[Texte à lire]

★ ★ ★

M. Marc Gougaud, représentant la CFTC, a souligné que l'audition des représentants du personnel avait peut-être lieu un peu tard au regard de la gravité de la situation. Les établissements civils de la défense nationale ont besoin d'une réforme, mais pas d'une révolution. Depuis le changement des statuts, l'Etat s'est désintéressé des établissements de Giat Industries en trahissant ses devoirs régaliens de défense et en conduisant à la perte des savoir-faire industriels nécessaires à l'indépendance des forces armées.

Aujourd'hui, Giat Industries fabrique entre autres le char Leclerc, fleuron de l'industrie de défense terrestre, et dispose de réelles capacités humaines et technologiques malgré toutes les adaptations qui lui ont été demandées. Derrière cette vitrine, des bassins d'emploi se sont développés. Si Giat industries peut encore maîtriser l'ensemble des processus techniques et commerciaux, les usines perdent rapidement de leurs compétences. Des pans entiers de l'industrie d'armement ont été abandonnés au nom de la rentabilité, sacrifiant également le maintien en condition d'une grande partie de l'équipement de nos forces opérationnelles.

Du fait de l'attitude d'un gouvernement qui devrait pourtant être le garant de l'indépendance et de la souveraineté du pays, le projet Giat 2006 va parachever le gâchis de l'industrie de l'armement terrestre et constituer un drame humain pour des milliers de salariés. Des solutions existent, à travers la reconversion et la diversification des activités, mais la volonté manque. Les personnels ont fait les frais de douze années de marasme et d'incurie, y compris dans leurs conditions de travail. Leur seule exigence est de se voir confier du travail au service de leur pays.

★ ★ ★

[Données fournies]
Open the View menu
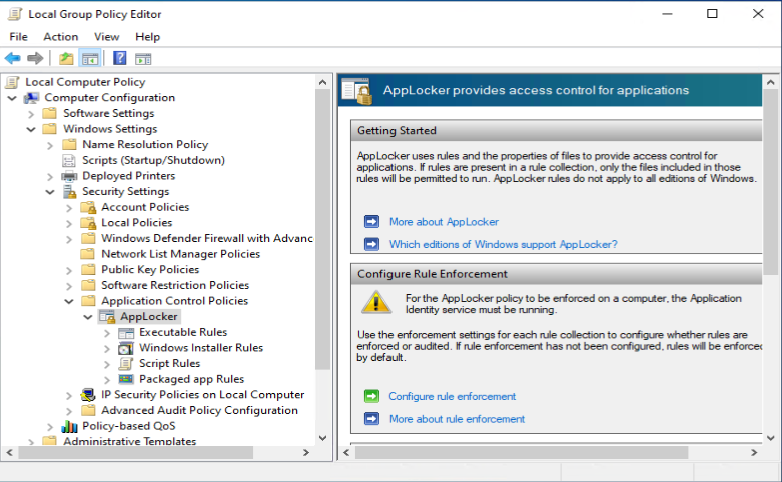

★ ★ ★

[Consignes]
[A] Répondez à ces questions sur le texte consacré à Giat Industries :
(i) Quelle organisation M. Marc Gougaud représente-t-il ?
(ii) Quel char Giat Industries fabrique-t-il, entre autres ?
(iii) Pendant combien d'années les personnels ont-ils fait les frais du marasme et de l'incurie ?
[B] Rédigez la suite du texte sur Giat Industries, à partir de sa dernière phrase.

[Réponses]
[A]
(i) La CFTC.
(ii) Le char Leclerc.
(iii) Douze années.

[B]
M. Jean-Pierre Brat, représentant la CGT, a souligné que le but commun était d'éviter que l'irréparable soit commis et que la France soit privée définitivement d'un outil industriel vital pour assurer l'une des missions régaliennes de l'Etat. En proposant un plan de reconquête industrielle et sociale, la CGT souhaite préserver tous les emplois sur l'ensemble des sites. La stratégie menée depuis plus d'une décennie par les différentes directions s'est révélée nocive. La défaillance de l'Etat est également flagrante. L'annonce brutale de ce nouveau plan a soulevé la colère des salariés et de régions entières, les choix préconisés apparaissant contraires à l'intérêt même de la Nation et remettant en cause l'indépendance de la France. Ce plan est en contradiction avec les objectifs affichés par le Gouvernement, notamment en ce qui concerne le maintien et le développement du groupe.

Si un contrat d'entreprise doit être passé entre l'Etat et Giat Industries, comment la direction peut-elle présenter un plan de restructuration avant même que ce contrat ait été établi et discuté par toutes les parties ? Les vœux pieux ont été balayés par la brutalité de l'annonce faite lundi 7 avril lors du conseil d'administration et du comité de groupe. Après la purge qu'entend administrer le PDG, avec l'aval des représentants de l'Etat au conseil d'administration, Giat Industries n'a plus d'avenir. À la lumière de la situation internationale et des dissensions européennes sur l'opportunité et le contenu d'une défense commune, la France peut-elle se passer d'une entreprise comme Giat Industries, intimement liée à la capacité de la Nation d'assurer son indépendance et sa souveraineté ? Quel impact aurait un affaiblissement supplémentaire de Giat Industries sur les capacités opérationnelles de nos armées ?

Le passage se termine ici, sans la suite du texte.